At the present time I have three (3) pension plans.
One is called Construction PS
Second is called……. associates SERP
Third is called Profit sharing plan.
I am now 73 years old and I have taken two RMD’s
I would like to convert them to IRA’s and also to stretch IRA’s
My question:…. Is this a simple proceedure and all done the same way or do the titles of these plans cause a problem?
I have been filing 5500 forms for each of these plans for many years.

I became a aware of the advantage of IRA’s through your program on PBS.
I have some of your books and dvd from the programs, However, I want to be sure I do the conversion correctly to satisfy the IRS.
Also, how is the IRS informed of the conversiion so I do not need to file 5500’s in the future.

Thank you in advance for your help.



You should contact the plan administrator or custodian of each plan and tell them that you wish to terminate the plan and roll the proceeds over to an IRA. You will need to open an IRA to receive the funds or you can have the funds transferred to an exisiting IRA. If the rollovr IRa is at the same institution holding the profit sharing plans,the assets may be able to be transferred in kind to the new IRA. Once the profit sharing plans are closed – it may take until 2011 to get everything transferred – you file a final Form 5500 for each plan.



Converting the 3 plans to one or more IRAs optimistically can be a simple procedure. It sounds like these are 1 person plans. You basically would ‘terminate’ the plans, ending with a rollover to the IRA for each plan after it has satisfied the required distribution amount for the year. You’d need a writing that proposes to terminate the plan. You’d probably need to sign amendments for each plan to satisfy technical requirements. You’d elect a rollover as the form of distribution. Spousal consent might be required for that. You have the option to request a ‘determination letter’ from IRS by sending in a fee with a Form 5310 application. The Form 5310 process frequently sets back distributing the funds for the better part of a year. Whether or not to go through this application process depends on various factors such as how much money is involved and how well the plan has been maintained over the years.

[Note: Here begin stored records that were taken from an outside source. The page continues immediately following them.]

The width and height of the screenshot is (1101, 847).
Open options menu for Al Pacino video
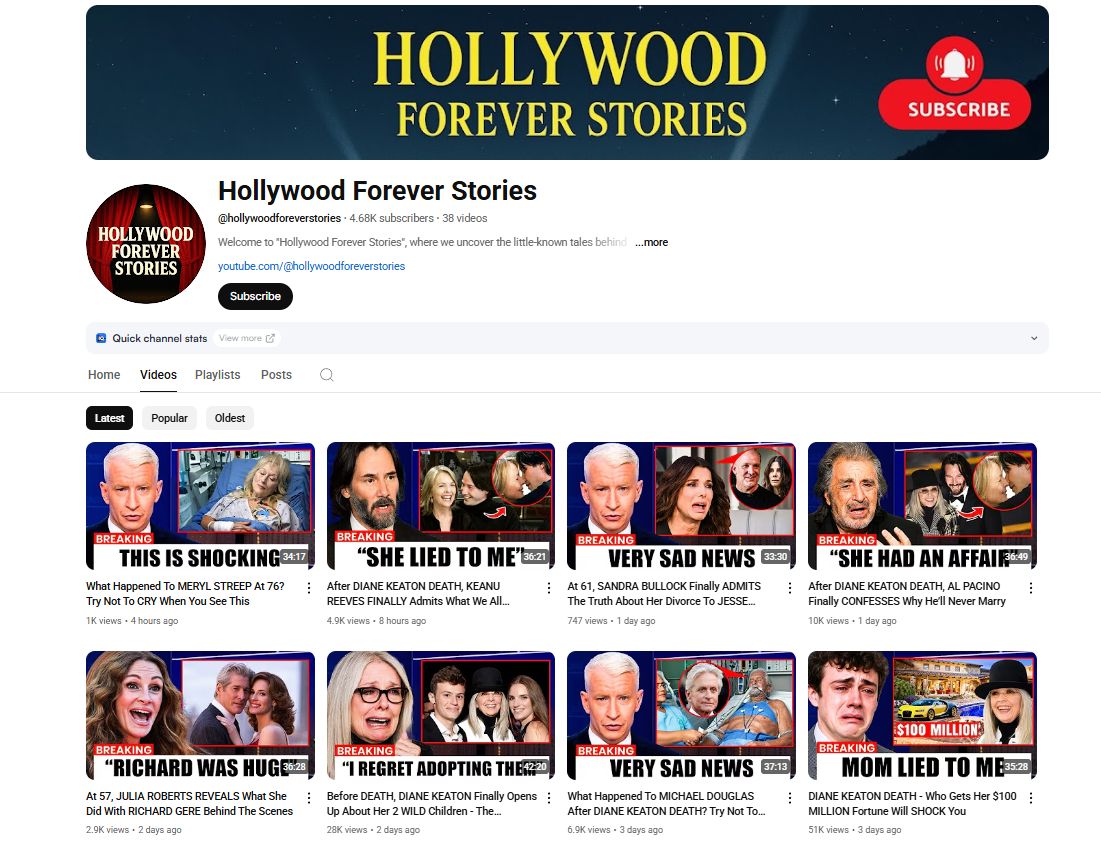pyautogui.click(x=1030, y=588)
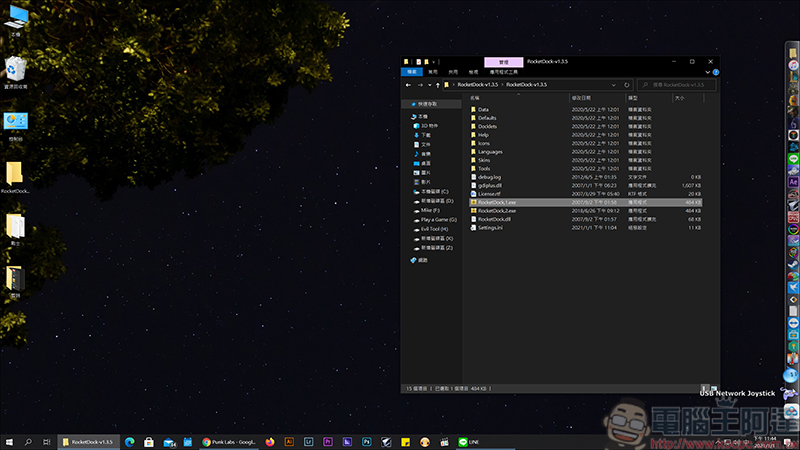Viewport: 800px width, 450px height.
Task: Sort files by the Size column header
Action: click(x=688, y=98)
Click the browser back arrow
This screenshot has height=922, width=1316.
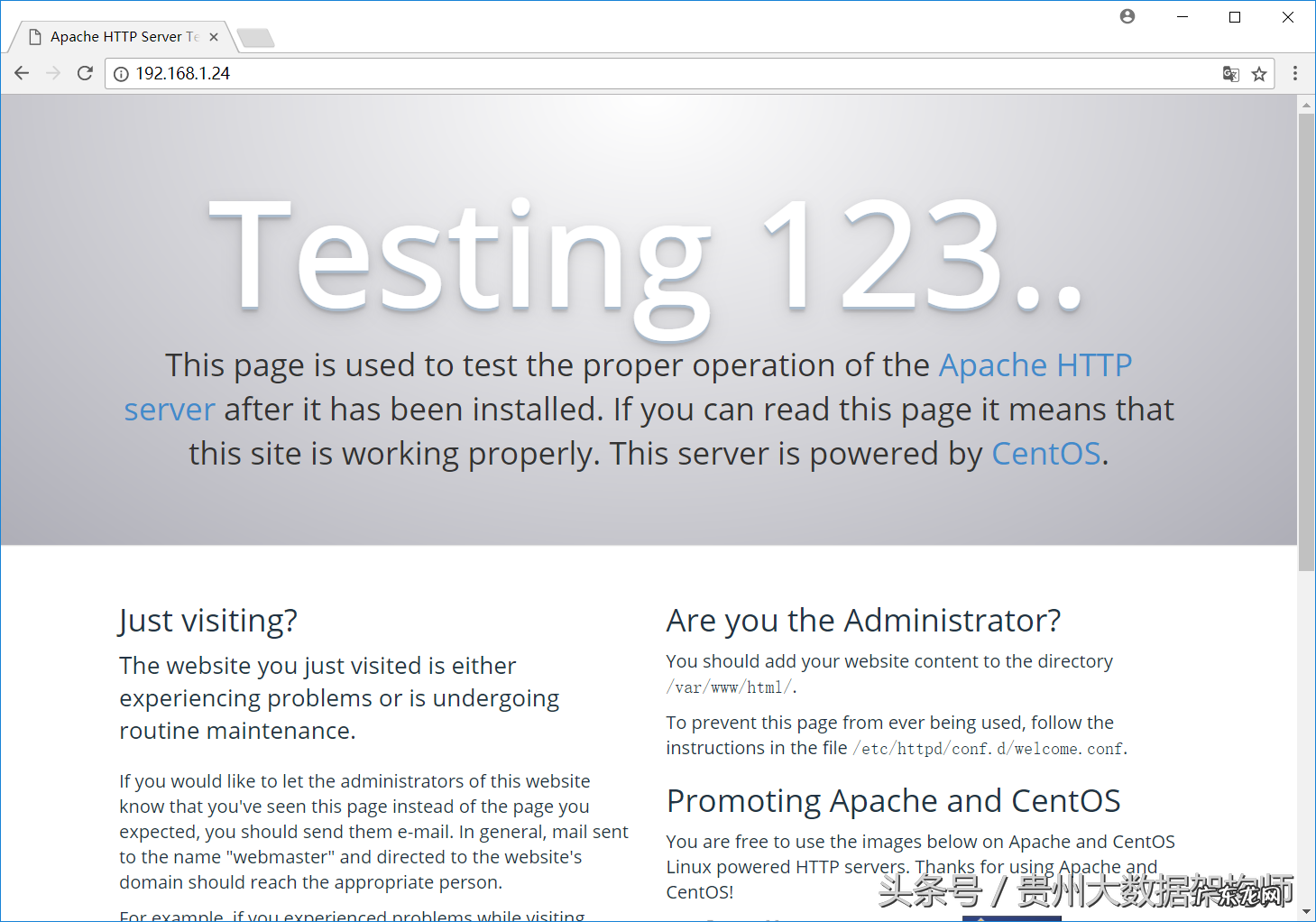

The final Form 5500 series return for each plan is due 7 months from the end of the month when the plan terminates in the final sese of the word, which is usually at the point the last dollar has left the plan, and the plan has no receivables or payables. So if you terminate a calendar year plan on February 3, the final return for the short 2011 plan year is due September 30. You’d still have to have the 2010 return filed by July 31. The final return has multiple ‘boxes checked’——-it’s the final return and it’s a partial year return. At the end of the year there are 0 people in the plan. This will inform IRS that there’s no need for a 5500 going forward.

So the above is kind of the nutshell of it. There could be glitches. You didn’t say whether you’re still working. We’re not sure if the 3rd plan is a money purchase plan. If you’re not working, you do need to move on doing the plan terminations. If you’re working and one or more of the plans is a ‘pension’ in the more specialized sense, then you might have a minimum funding requirement (must contribute to the plan for 2010) unless you’re able to stop it by putting something in writing by tomorrow to freeze the contribution.

If required amendments over the years haven’t been kept up with, the plans’ qualified status might have been affected. In such a case, the funds would not be eligible for rollover until you go through a correction process with IRS.